Document and screenshot pointing entries:
* * *
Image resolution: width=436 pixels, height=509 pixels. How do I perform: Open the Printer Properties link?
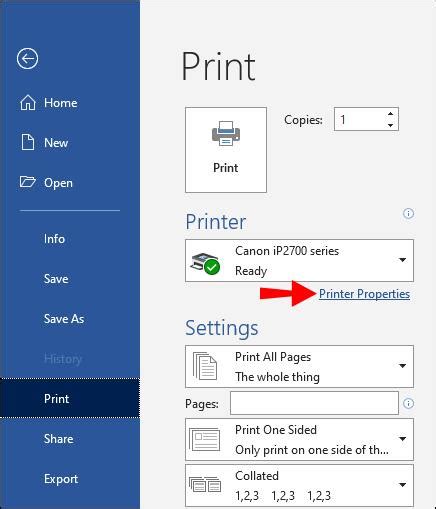click(x=364, y=294)
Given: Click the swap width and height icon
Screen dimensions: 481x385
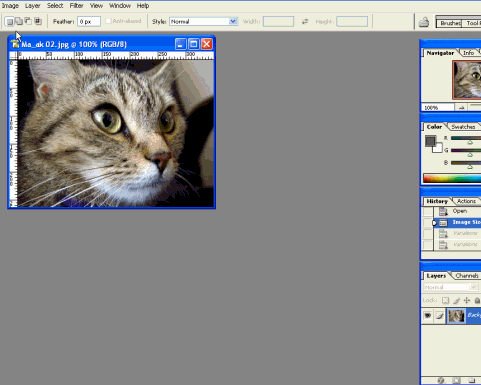Looking at the screenshot, I should coord(305,22).
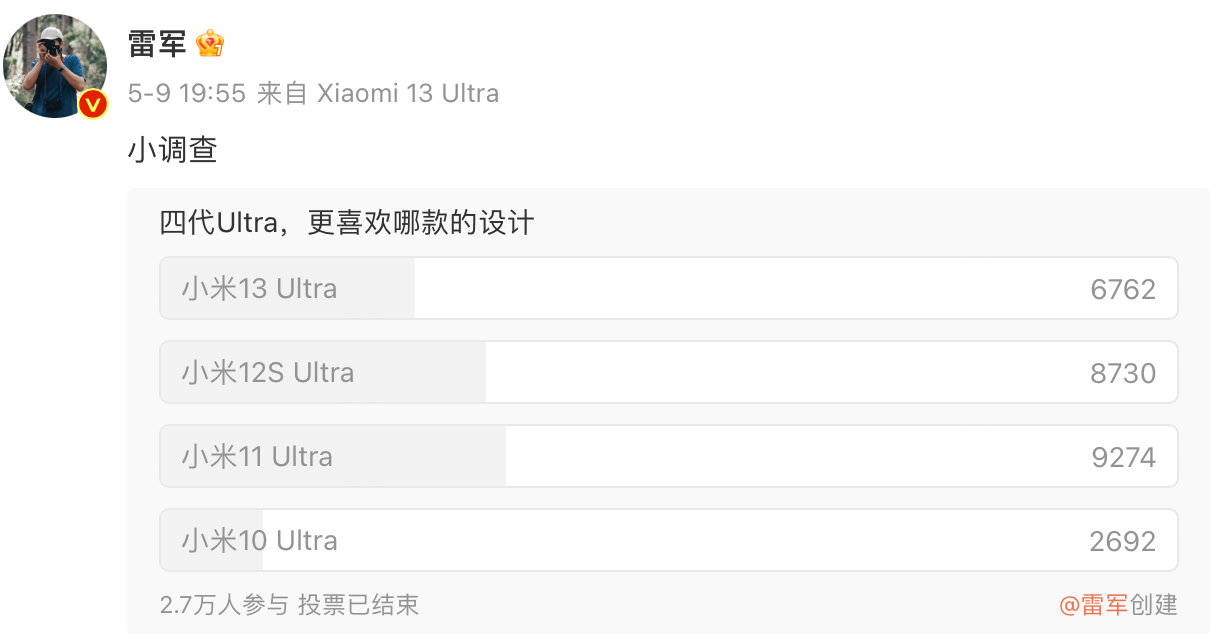Click the 5-9 19:55 post timestamp

[x=187, y=94]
* * *
Copy every line of the material above word for word, omitting the pictures.

RESULT FOR THIS EXERCISE:
Image resolution: width=436 pixels, height=509 pixels. How do I perform: Open the Printer Properties link?
click(x=364, y=294)
Given: Click the swap width and height icon
Screen dimensions: 481x385
Looking at the screenshot, I should coord(305,22).
Click the 5-9 19:55 post timestamp

[x=187, y=94]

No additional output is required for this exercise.